The availability of individual pinna cues at the eardrum is imperative for accurate frontal localization [157]. Accordingly, Sunder et al. [158] later proposed the use of a 2-channel frontal projection headphone which customizes nonindividual HRTFs by introducing idiosyncratic pinna cues. Perceptual experiments validated the effectiveness of frontal headphone playback over conventional headphones with reduced front-back confusions and improved frontal localization. It was also observed that the individual spectral cues created by the frontal projection are self-sufficient for front-back discrimination even with the high-frequency pinna cues removed from the nonindividual HRTF. However, additional transducers are needed if virtual sounds behind the head have to be delivered, and timbre differences with respect to the frontal transducers need to be solved.
Greff and Katz [159] extended the above solutions to a multiple transducer array placed around each ear (8 speakers per ear) recreating the pinna-related component of the HRTF. Simulations and subjective evaluations showed that it is possible to excite the correct localization cues provided by the diffraction of the reconstructed wave front on the listener’s own pinnae, using transducer driving filters related to a simple spherical head model.
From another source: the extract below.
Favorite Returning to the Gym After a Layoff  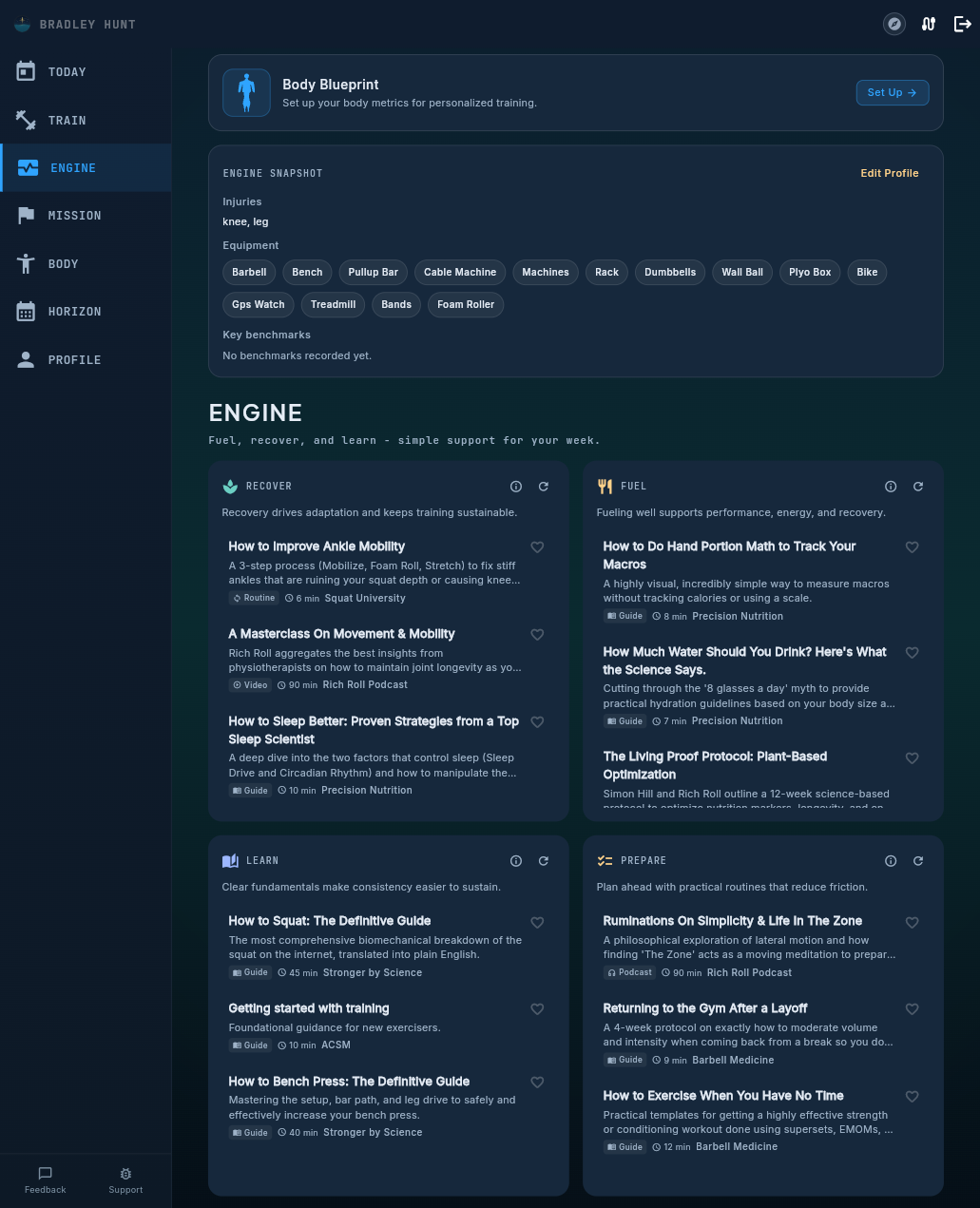pos(912,1009)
Furthermore, different speaker configurations were investigated in a preliminary localization test, the one with transducers placed at grazing incidence all around the pinna showing the best results in terms of vertical localization accuracy and front/back confusion rate.
Recently, Bujacz et al. [160] proposed a custom headphone solution for a prospective ETA with four proximaural speakers positioned above and below the ears, all slightly to the front. Amplitude panning was then used as spatial audio technique to shift the power of the output sound between pairs of speakers, both horizontally and vertically. Results of a preliminary localization test showed a localization accuracy comparable to HRTF-based rendering through high-quality circumaural headphones, both in azimuth and in elevation.
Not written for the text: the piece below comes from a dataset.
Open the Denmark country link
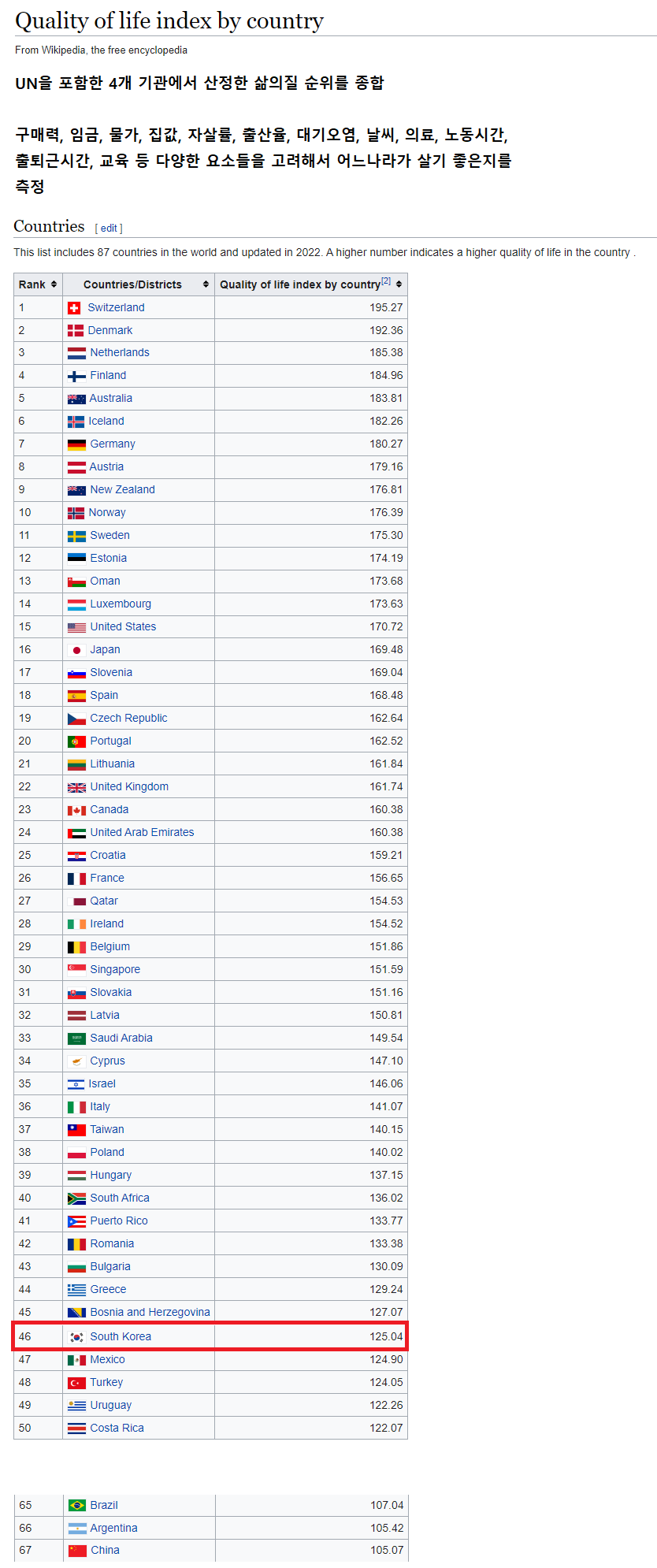This screenshot has width=657, height=1568. pyautogui.click(x=110, y=331)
4.2. Bone-Conduction Headsets
The use of a binaural bone-conduction headset (also known as bonephones) is an extremely attractive solution for devices intended for the blind as the technology does not significantly interfere with sounds received through the ear canal, allowing for natural perception of environmental sounds. The typical solution is to place vibrational actuators, also referred to as bone-conduction transducers, on each mastoid (the raised portion of the temporal bone located directly behind the ear) or alternatively on the cheek bones just in front of the ears [161]. Pressure waves are sent through the bones in the skull to the cochlea, with some amount of natural sound leakage through air into the ear canals still occurring.
There are some difficulties in using bone conduction for delivering spatial audio. The first is the risk of crosstalk impeding an effective binaural separation: because of the high propagation speed and low attenuation of sound in the human skull, both the ITD and ILD cues are significantly softened. Walker et al. [162] still observed some degree of spatial separation with interaural cues provided through bone conduction and ear canals either free or occluded, especially relative to ILD. Perceived lateralization is even comparable between air conduction and bone conduction with unoccluded ear canals [163]. However, the degradation relative to standard headphones suggests the difficulty to produce large enough interaural differences to simulate sound sources at extreme lateral locations [162].
The second problem is the need to introduce additional transfer functions for correct equalization of HRTF-based spatial audio: the frequency response of the transducer [164] and the transfer function to the bones themselves, referred to as bone-conduction adjustment function (BAF) [165], which takes into account high-frequency attenuation by the skin [166] and differs between individuals, similar to HRTFs. Walker et al. [167, 168] proposed the use of appropriate bone-related transfer functions (BRTFs) in replacement of HRTFs. Stanley [165] derived individual BAFs from equal-loudness judgements on pure tones, showing that individual BAF adjustments to HRTF-based spatial sound delivery were effective in restoring the spectral cues altered by the bone-conduction pathway. This allowed for effective localization in the median plane by reducing up/down reversals with respect to the BAF-uncompensated stimuli. However, there is no way to measure BAFs empirically, and it is unclear whether the use of a generic, average BAF could lead to the same conclusions.
MacDonald et al. [164] reported similar localization results in the horizontal plane between bone conduction and air conduction, using individual HRTFs as the virtual auditory display and headphone frequency response compensation. Lindeman et al. [169, 170] compared localization accuracy between bone conduction with unoccluded ear canals and an array of speakers located around the listener. The results showed that although the best accuracy was achieved with the speaker array in the case of stationary sounds, there was no difference in accuracy between the speaker array and the bone-conduction device for sounds that were moving, and that both devices outperformed standard headphones for moving sounds.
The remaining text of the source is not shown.